### Extract

..............................

Re: Cassandra + Elasticsearch or Just Elasticsearch for Primary data store.

2014-07-16 Thread pranav amin
Thanks. 

We have 300 TB of data, average size of document stored is 512KB. Just want 
to make sure that using ES as primary data store I'm not missing anything.
>From your response it looks to me like durability isn't a concern with ES.


Thanks
Pranav.

On Wednesday, July 16, 2014 6:53:52 AM UTC-4, mooky wrote:
>
> What do you mean by "durability"?
>
> Its highly likely that elastic has the same storage guarantees that 
> cassandra does.
> That said, some people like to have the flexibility of having the golden 
> source elsewhere and the ability to blow away the index & re-index at a 
> whim.
> There are a number of elastic users, however, where this is not viable - 
> where reindexing their volume of data would take a week or 2.
>
> How much data are you looking at storing/indexing? Mb? Gb? Tb? Pb?
>
> -M
>
>
>
> On Tuesday, 15 July 2014 15:27:15 UTC+1, pranav amin wrote:
>>
>> Thanks Tim.
>>
>> Does that mean i can't get durability if i store my data in ES as a 
>> primary data store? 
>>
>> Thanks
>> Pranav.
>>
>> On Monday, July 14, 2014 11:57:23 PM UTC-4, Tim Uckun wrote:
>>>
>>>
>>>> I'm just confused if Cassandra can really make a difference here, since 
>>>> looks to me ES can suffice here.
>>>>
>>>>
>>>>
>>> If you are not going to be using Cassandra for indexing then there is no 
>>> reason to have it. If you want durability in case something goes wrong with 
>>> ES you can just store your data in a log file before pumping it into ES. 
>>>  If for whatever reason something happens to your ES cluster you can 
>>> reconstruct it using the log files.
>>>
>>>  
>>>
>>

-- 
You received this message because you are subscribed to the Google Groups 
"elasticsearch" group.
To unsubscribe from this group and stop receiving emails from it, send an email 
to elasticsearch+unsubscr...@googlegroups.com.
To view this discussion on the web visit 
https://groups.google.com/d/msgid/elasticsearch/fad94a5b-2378-4088-98f1-abb4366be230%40googlegroups.com.

..............................

### Recorded information
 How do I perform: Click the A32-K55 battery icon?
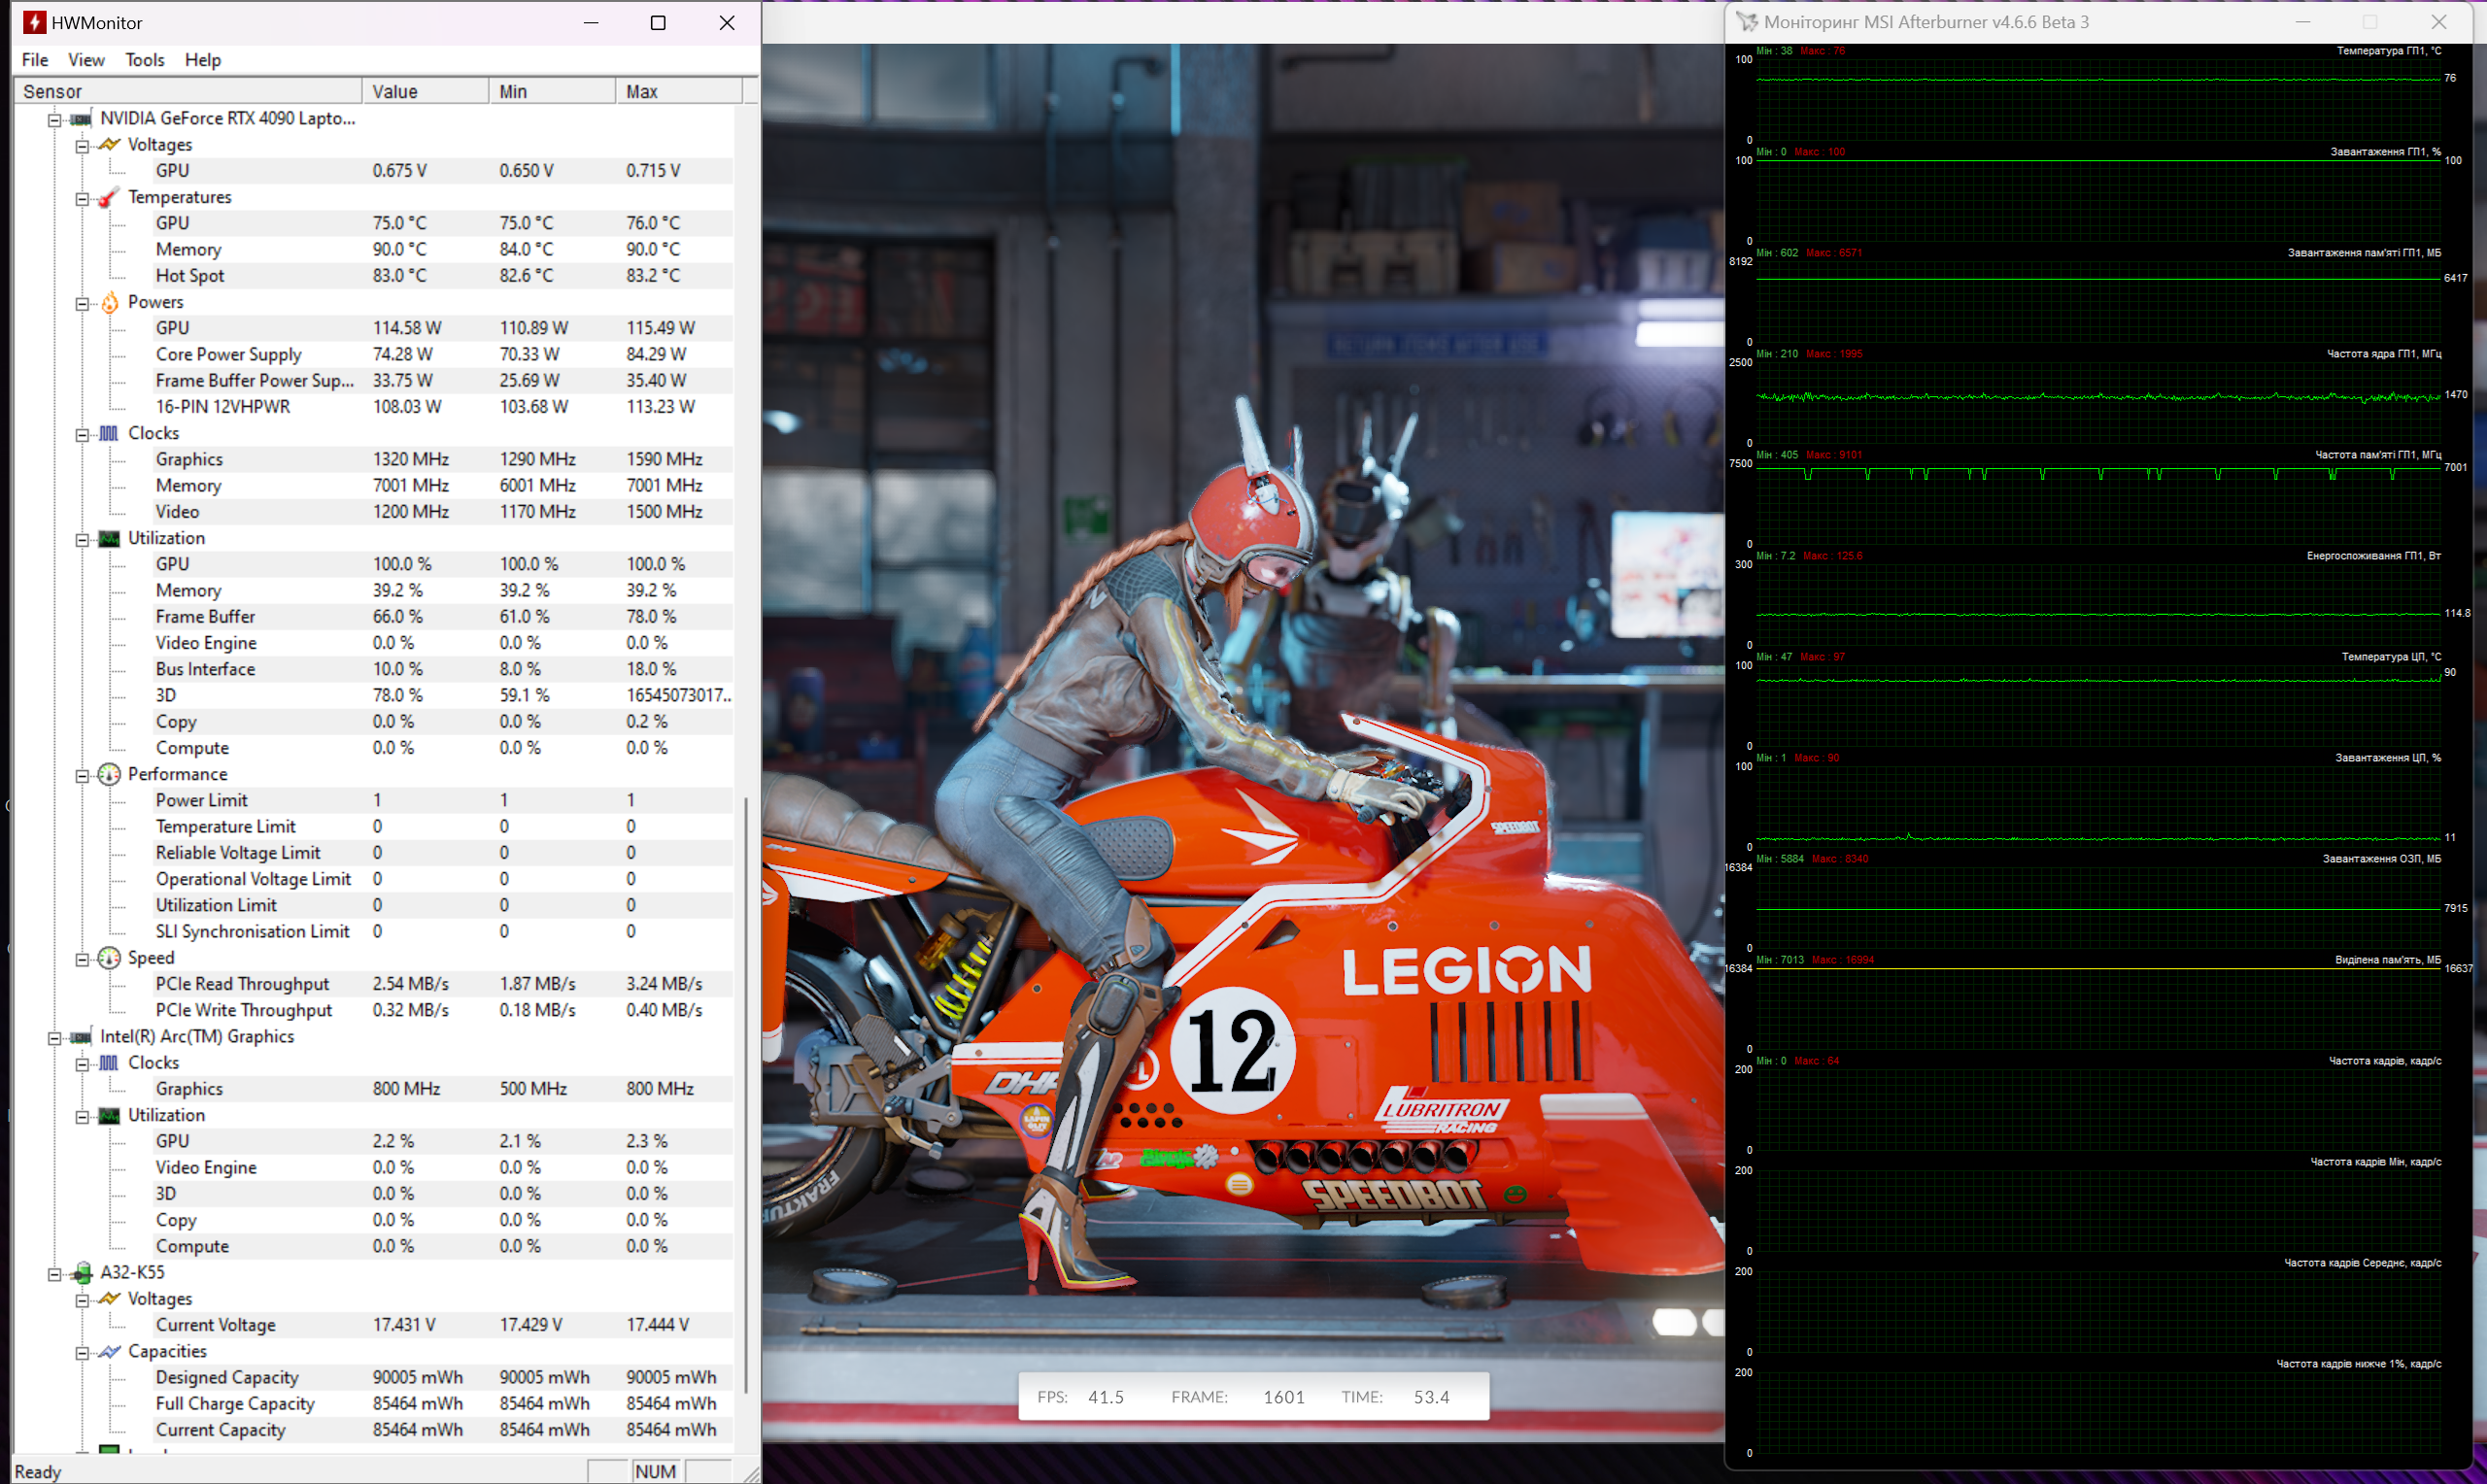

..............................

### Requirement 1
Write out the Elasticsearch thread between "2014-07-16 Thread pranav" and "concern with ES.", inclusive.
### Requirement 2
In the Elasticsearch thread, what average document size does pranav amin report?
This data has nothing to do with the Elasticsearch thread.

### Exercise solution 1
2014-07-16 Thread pranav amin
Thanks. 

We have 300 TB of data, average size of document stored is 512KB. Just want 
to make sure that using ES as primary data store I'm not missing anything.
>From your response it looks to me like durability isn't a concern with ES.

### Exercise solution 2
512KB.